* _WORK INSTRUCTION_
Repeat every line below exactly, word for word.

(Collected data entries)

§

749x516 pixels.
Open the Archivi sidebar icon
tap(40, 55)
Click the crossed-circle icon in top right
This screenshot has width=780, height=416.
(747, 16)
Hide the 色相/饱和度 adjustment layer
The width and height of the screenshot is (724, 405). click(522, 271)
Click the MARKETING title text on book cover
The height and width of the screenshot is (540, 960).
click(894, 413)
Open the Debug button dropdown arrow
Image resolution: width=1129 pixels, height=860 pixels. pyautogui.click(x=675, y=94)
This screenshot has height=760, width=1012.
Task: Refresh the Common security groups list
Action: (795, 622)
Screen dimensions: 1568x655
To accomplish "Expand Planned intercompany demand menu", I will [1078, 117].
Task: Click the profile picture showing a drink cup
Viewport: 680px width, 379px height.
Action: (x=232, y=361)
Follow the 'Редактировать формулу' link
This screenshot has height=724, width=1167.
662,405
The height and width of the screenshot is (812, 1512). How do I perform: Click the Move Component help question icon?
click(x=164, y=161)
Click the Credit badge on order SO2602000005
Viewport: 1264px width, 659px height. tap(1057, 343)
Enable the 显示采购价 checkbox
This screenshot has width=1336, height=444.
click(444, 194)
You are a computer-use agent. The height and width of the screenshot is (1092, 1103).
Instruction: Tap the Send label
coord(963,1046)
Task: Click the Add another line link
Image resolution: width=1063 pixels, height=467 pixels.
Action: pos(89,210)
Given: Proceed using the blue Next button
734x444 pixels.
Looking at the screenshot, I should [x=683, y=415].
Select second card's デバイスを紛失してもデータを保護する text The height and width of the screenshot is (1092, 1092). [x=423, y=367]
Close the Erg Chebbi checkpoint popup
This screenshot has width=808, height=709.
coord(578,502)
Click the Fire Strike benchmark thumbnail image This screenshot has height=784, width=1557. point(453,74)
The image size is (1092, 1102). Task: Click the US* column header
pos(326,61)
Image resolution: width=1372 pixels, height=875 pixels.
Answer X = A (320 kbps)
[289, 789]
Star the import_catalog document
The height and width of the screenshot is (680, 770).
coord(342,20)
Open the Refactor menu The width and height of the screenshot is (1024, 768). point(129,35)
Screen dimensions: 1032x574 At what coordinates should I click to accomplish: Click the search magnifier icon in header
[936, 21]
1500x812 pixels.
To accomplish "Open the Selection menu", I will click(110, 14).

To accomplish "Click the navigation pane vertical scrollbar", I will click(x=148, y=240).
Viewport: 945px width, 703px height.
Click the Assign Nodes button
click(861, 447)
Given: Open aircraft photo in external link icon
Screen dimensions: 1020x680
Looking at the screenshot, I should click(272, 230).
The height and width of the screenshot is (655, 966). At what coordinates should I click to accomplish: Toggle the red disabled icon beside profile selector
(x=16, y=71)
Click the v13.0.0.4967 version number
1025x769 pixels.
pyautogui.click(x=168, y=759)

§

* _SOLVED EXERCISE_
749x516 pixels.
Open the Archivi sidebar icon
tap(40, 55)
Click the crossed-circle icon in top right
This screenshot has width=780, height=416.
(747, 16)
Hide the 色相/饱和度 adjustment layer
The width and height of the screenshot is (724, 405). click(522, 271)
Click the MARKETING title text on book cover
The height and width of the screenshot is (540, 960).
click(894, 413)
Open the Debug button dropdown arrow
Image resolution: width=1129 pixels, height=860 pixels. pyautogui.click(x=675, y=94)
This screenshot has height=760, width=1012.
Task: Refresh the Common security groups list
Action: (795, 622)
Screen dimensions: 1568x655
To accomplish "Expand Planned intercompany demand menu", I will [1078, 117].
Task: Click the profile picture showing a drink cup
Viewport: 680px width, 379px height.
Action: (x=232, y=361)
Follow the 'Редактировать формулу' link
This screenshot has height=724, width=1167.
662,405
The height and width of the screenshot is (812, 1512). How do I perform: Click the Move Component help question icon?
click(x=164, y=161)
Click the Credit badge on order SO2602000005
Viewport: 1264px width, 659px height. tap(1057, 343)
Enable the 显示采购价 checkbox
This screenshot has width=1336, height=444.
click(444, 194)
You are a computer-use agent. The height and width of the screenshot is (1092, 1103).
Instruction: Tap the Send label
coord(963,1046)
Task: Click the Add another line link
Image resolution: width=1063 pixels, height=467 pixels.
Action: pos(89,210)
Given: Proceed using the blue Next button
734x444 pixels.
Looking at the screenshot, I should [x=683, y=415].
Select second card's デバイスを紛失してもデータを保護する text The height and width of the screenshot is (1092, 1092). [x=423, y=367]
Close the Erg Chebbi checkpoint popup
This screenshot has width=808, height=709.
coord(578,502)
Click the Fire Strike benchmark thumbnail image This screenshot has height=784, width=1557. point(453,74)
The image size is (1092, 1102). Task: Click the US* column header
pos(326,61)
Image resolution: width=1372 pixels, height=875 pixels.
Answer X = A (320 kbps)
[289, 789]
Star the import_catalog document
The height and width of the screenshot is (680, 770).
coord(342,20)
Open the Refactor menu The width and height of the screenshot is (1024, 768). point(129,35)
Screen dimensions: 1032x574 At what coordinates should I click to accomplish: Click the search magnifier icon in header
[936, 21]
1500x812 pixels.
To accomplish "Open the Selection menu", I will click(110, 14).

To accomplish "Click the navigation pane vertical scrollbar", I will click(x=148, y=240).
Viewport: 945px width, 703px height.
Click the Assign Nodes button
click(861, 447)
Given: Open aircraft photo in external link icon
Screen dimensions: 1020x680
Looking at the screenshot, I should click(272, 230).
The height and width of the screenshot is (655, 966). At what coordinates should I click to accomplish: Toggle the red disabled icon beside profile selector
(x=16, y=71)
Click the v13.0.0.4967 version number
1025x769 pixels.
pyautogui.click(x=168, y=759)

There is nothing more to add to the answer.